A method for providing access into a building is shown. The method includes receiving an indication that a potential building occupant is requesting access into the building. The method includes providing input data into a probabilistic model, the input data comprising current health data of the potential building occupant obtained in response to receiving the indication. The method includes analyzing, via the probabilistic model, relationships between a plurality of weighted variables within the probabilistic model to determine an entry decision for the potential building occupant, wherein each of the plurality of weighted variables are representative of subsets of the input data. The method includes, in response to the entry decision permitting the building occupant to enter the building, providing a control signal to a security system to permit access to the building for the building occupant.

Claims (70)

1. A method for providing access into a building, the method comprising:

receiving an indication that a potential building occupant is requesting access into the building;

providing input data into a probabilistic model, the input data comprising current health data of the potential building occupant obtained in response to receiving the indication;

analyzing, via the probabilistic model, relationships between a plurality of variables within the probabilistic model to determine an entry decision for the potential building occupant, wherein each of the plurality of variables are representative of subsets of the input data;

in response to the entry decision permitting the potential building occupant to enter the building, determining a testing center within the building to send the potential building occupant;

providing audible or visual signals within the building to guide the potential building occupant to the testing center; and

in response to determining that the potential building occupant has tested negative for a contagious disease, providing a control signal to a security system to permit access to the building for the potential building occupant.
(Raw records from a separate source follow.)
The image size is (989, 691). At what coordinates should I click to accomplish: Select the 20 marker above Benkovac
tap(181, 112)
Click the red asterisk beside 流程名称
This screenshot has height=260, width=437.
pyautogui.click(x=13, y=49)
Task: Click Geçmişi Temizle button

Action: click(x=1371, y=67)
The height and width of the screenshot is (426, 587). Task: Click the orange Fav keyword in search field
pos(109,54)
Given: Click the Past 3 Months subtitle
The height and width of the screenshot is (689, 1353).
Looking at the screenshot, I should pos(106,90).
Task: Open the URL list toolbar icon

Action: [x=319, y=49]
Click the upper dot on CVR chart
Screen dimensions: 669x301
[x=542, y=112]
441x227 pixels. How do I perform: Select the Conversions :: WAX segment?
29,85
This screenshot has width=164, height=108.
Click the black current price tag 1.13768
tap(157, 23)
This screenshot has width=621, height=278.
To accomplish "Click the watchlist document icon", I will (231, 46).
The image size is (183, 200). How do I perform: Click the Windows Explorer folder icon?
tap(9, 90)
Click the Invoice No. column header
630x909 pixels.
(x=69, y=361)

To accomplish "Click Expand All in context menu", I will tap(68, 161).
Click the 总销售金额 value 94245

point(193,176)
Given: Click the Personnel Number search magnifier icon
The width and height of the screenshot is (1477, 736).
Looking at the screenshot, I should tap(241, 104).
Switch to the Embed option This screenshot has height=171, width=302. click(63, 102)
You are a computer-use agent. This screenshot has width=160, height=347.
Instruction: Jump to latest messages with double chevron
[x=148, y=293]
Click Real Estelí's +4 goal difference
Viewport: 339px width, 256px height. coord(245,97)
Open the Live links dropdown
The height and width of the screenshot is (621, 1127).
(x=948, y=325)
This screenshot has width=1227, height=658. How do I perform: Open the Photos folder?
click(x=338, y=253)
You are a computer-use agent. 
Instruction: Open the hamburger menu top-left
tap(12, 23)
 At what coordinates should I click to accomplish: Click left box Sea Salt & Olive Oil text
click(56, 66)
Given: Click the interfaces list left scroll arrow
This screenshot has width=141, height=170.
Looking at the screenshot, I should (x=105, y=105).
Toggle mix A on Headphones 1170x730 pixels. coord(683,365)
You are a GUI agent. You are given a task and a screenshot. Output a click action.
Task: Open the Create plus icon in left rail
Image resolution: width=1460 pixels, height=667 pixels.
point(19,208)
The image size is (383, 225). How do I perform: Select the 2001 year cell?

2. The method of claim 1 , wherein analyzing the relationships between the plurality of variables within the probabilistic model comprises:

determining the subsets of the input data and dependencies between the subsets of the input data, wherein the plurality of variables represent the subsets of the input data and the relationships between the plurality of variables represent the dependencies between the subsets of the input data;

determining a joint probability distribution between two or more of the plurality of variables;

using the joint probability distribution to determine a probability of the potential building occupant having an infectious disease; and

determining the entry decision for the potential building occupant.

3. The method of claim 1 , wherein:

the input data further comprises infectious risk data and profile data from a profile associated with the potential building occupant; and

the subsets of the input data include at least one of local infection rate, contact tracing status, vaccination status, or temperature.

4. The method of claim 1 , wherein:

the probabilistic model is a Bayesian network model; and

the plurality of variables are each weighted based on a likelihood that each of the plurality of variables would affect a probability of the potential building occupant having an infectious disease.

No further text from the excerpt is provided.